So much anger has seethed in me as I’ve thought about that murdered boy in Florida and those children — under ten years old, bewilderingly and frighteningly harassed out the window of a car by other kids who Should Know Better — and the chancy reality of life as a child in our prosperous society. Women of any color and men of color have long been used to being judged and watched, used as political illustrations or fearmongering scarecrow figures. But every fresh sign of this is sobering. And every fresh sign of the hit-and-miss nature of the “good life” parents of any color plan for our children — give them every advantage, and you still can’t guard against calamity, or ensure honesty and good character — is sobering too.
What would a world look like where children were genuinely safe? Less like a world governed by jumpy gated-community-mentality nerves and more like a world where neighbors have come together to drive away crime in the open light of mutual recognition, shared space, and letting their children know — by example and not just words — which acts and attitudes are shameful. Where industries and corporations no longer squander our common inheritance, the world in which the next seven generations will live. Where children can get their hands in the dirt and make things grow, learning to recognize and take responsibility for what they see coming out of the ground. And where adults who should know how to do so already recognize them, fully, for the small, individual, and irreplaceable people that they are.

Items:
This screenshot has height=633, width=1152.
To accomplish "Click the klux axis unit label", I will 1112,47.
--
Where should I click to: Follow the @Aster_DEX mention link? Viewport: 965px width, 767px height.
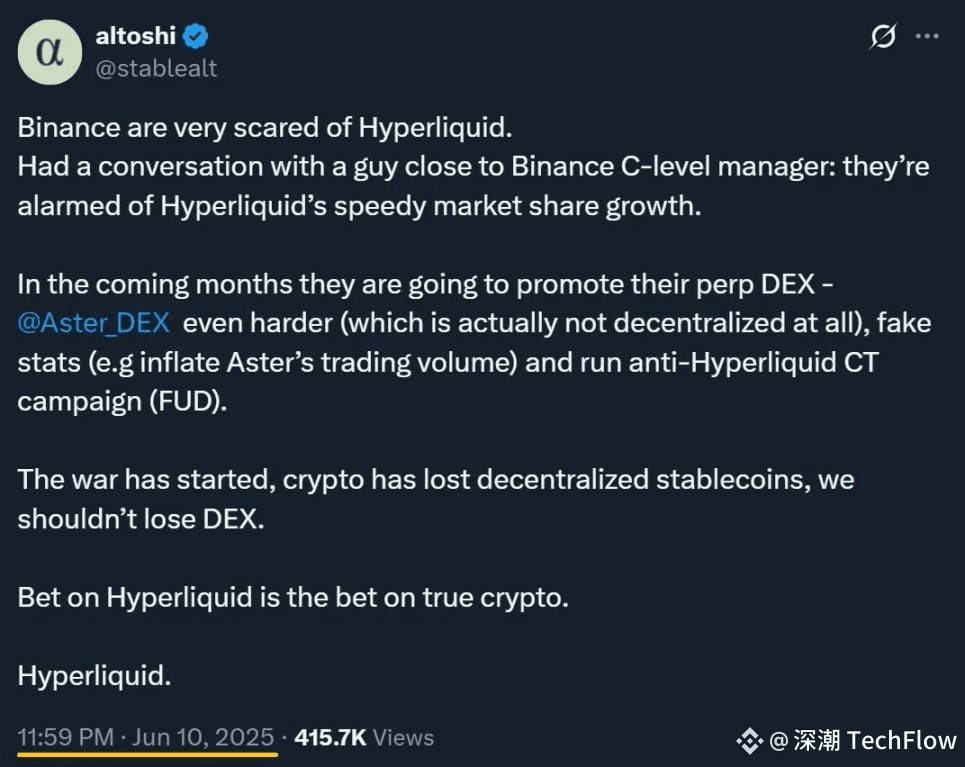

Goal:
Please write out the passage on children's safety word for word, from "So much anger" up to and including "is sobering too.".

Solution to this exercise:
So much anger has seethed in me as I’ve thought about that murdered boy in Florida and those children — under ten years old, bewilderingly and frighteningly harassed out the window of a car by other kids who Should Know Better — and the chancy reality of life as a child in our prosperous society. Women of any color and men of color have long been used to being judged and watched, used as political illustrations or fearmongering scarecrow figures. But every fresh sign of this is sobering. And every fresh sign of the hit-and-miss nature of the “good life” parents of any color plan for our children — give them every advantage, and you still can’t guard against calamity, or ensure honesty and good character — is sobering too.